= Tom Weal =

New Zealand politician

Thomas Kavanagh Weal (7 March 1929 – 29 October 2016) was a New Zealand politician for the Social Credit Political League, the New Democratic Party and the short lived Christian Democrat party.

==Political career==
Weal served as deputy leader of the Social Credit Political League from 1970 until 1972. He worked as a teacher at St Peter's College in Auckland where one of his students, Stefan Lipa was influenced by him in social credit theory and later became the Social Credit Party President between 1979 and 1987. Another of his students was John Tamihere later a Member of Parliament (1999–2005) (for the Labour Party) and a cabinet Minister (2002–2004). Tamihere was considerably influenced by Weal.

Weal stood as a Social Credit candidate in numerous elections (usually in the electorate of Mt Albert), as well as in by-elections in Fendalton and Hutt in 1967 and 1968, respectively. He was notably misquoted with regards to comments on unemployment during the 1968 Hutt by-election.

Weal quit the Social Credit Political League with John O'Brien in 1972 and joined the New Democratic Party. That party unsuccessfully contested the 1972 election. Weal was later involved with the short lived Christian Democrat party in the 1980s.

==Campaign against UK joining EEC==
Weal was sent by Social Credit leader John O'Brien to the United Kingdom in 1971 in an effort to stop that country from joining the European Economic Community (EEC), which Social Crediters in New Zealand were deeply concerned about.
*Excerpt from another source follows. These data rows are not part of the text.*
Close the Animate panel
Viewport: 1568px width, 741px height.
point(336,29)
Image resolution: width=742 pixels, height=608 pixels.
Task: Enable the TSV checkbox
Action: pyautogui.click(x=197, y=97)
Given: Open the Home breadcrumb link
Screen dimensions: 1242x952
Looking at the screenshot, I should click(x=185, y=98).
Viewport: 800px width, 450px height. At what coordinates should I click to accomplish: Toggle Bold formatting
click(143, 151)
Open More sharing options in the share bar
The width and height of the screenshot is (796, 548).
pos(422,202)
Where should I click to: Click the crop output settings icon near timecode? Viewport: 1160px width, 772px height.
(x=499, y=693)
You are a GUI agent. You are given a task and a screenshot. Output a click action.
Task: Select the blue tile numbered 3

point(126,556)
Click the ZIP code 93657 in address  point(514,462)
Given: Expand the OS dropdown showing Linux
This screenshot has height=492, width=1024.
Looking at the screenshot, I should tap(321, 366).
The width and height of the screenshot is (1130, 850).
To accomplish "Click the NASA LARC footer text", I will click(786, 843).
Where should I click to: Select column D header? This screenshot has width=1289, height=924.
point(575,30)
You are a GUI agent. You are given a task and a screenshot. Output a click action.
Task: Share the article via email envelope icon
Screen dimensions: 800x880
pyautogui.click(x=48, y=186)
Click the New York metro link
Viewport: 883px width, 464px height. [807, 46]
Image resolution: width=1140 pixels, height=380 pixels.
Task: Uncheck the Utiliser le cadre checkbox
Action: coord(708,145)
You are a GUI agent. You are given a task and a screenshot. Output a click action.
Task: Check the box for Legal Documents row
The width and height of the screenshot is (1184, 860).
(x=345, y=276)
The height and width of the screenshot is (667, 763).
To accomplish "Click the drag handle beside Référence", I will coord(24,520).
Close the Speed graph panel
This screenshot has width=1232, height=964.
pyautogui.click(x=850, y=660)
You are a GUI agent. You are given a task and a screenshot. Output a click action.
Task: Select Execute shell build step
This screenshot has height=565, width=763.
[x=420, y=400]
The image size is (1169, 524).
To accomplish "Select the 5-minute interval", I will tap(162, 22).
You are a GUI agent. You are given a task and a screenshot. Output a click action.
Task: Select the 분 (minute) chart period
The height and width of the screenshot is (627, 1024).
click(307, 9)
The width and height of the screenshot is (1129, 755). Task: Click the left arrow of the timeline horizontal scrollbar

In Britain, Weal stated that the British public was not aware of the damage that New Zealand would suffer if Britain joined the Common Market without safeguards for her primary produce. He spent three weeks talking to anti-market groups in England. He promoted a special arrangement for New Zealand if Britain entered the EEC. Weal said he had found that very few people knew exactly what joining the EEC meant for Britain. He thought that that was why there was a great fear of going into Europe at the time. He said: "The public just doesn't know what's going on in Brussels. For this reason they're interested in hearing the Commonwealth view on the negotiations and that's what I've tried to express." Weal was invited to return to Britain and was urged to bring a member of the New Zealand Labour Party with him. "We wouldn't be here to play politics, but just to let people know what's in it for us if Britain joins the EEC", he said. He rejected the idea that he was "meddling" in British politics. "In fact one of the most successful things I did was to deliver a letter outlining New Zealand's objections to British membership to every MP before the Common Market debate", he said. Weal thought that letter had an influence in the fact that more than 100 Labour members signed a petition opposing the entry negotiations.

==Death==
Weal died on 29 October 2016 in Auckland and was buried at Hautapu Cemetery, Cambridge. Weal's death occurred just four months after the Brexit referendum (23 June 2016) where the United Kingdom voted to leave the European Community, the successor of the EEC.